## What is expected
Some lines in the entries contain the word "agent". Copy all of them.

▬▬▬▬▬▬▬▬▬▬

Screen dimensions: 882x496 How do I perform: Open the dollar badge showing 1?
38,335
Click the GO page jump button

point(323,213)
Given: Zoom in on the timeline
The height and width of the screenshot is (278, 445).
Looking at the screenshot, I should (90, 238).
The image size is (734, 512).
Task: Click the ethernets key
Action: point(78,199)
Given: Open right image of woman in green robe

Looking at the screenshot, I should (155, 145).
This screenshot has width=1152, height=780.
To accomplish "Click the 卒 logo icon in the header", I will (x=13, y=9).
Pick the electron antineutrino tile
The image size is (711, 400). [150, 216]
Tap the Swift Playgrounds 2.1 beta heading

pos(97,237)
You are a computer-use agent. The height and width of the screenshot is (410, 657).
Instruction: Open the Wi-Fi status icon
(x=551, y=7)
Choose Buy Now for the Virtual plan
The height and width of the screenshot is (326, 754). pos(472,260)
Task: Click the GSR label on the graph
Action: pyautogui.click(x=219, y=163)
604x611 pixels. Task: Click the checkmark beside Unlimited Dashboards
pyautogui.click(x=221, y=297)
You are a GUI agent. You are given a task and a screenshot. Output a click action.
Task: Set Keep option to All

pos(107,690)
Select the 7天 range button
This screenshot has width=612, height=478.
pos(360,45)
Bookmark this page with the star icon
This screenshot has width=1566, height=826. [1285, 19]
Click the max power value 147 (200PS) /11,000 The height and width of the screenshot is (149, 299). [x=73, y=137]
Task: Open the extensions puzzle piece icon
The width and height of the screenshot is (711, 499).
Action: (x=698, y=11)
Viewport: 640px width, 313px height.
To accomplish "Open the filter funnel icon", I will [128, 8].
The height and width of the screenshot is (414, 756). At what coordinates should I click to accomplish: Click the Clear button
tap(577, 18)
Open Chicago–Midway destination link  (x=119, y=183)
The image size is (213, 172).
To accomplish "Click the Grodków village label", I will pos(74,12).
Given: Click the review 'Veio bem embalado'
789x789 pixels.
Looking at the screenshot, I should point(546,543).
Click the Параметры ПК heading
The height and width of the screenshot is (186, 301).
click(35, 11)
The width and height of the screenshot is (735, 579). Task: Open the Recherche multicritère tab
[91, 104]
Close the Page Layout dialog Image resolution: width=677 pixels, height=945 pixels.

▬▬▬▬▬▬▬▬▬▬

## Written solution
You are a computer-use agent. The height and width of the screenshot is (410, 657).
You are a GUI agent. You are given a task and a screenshot. Output a click action.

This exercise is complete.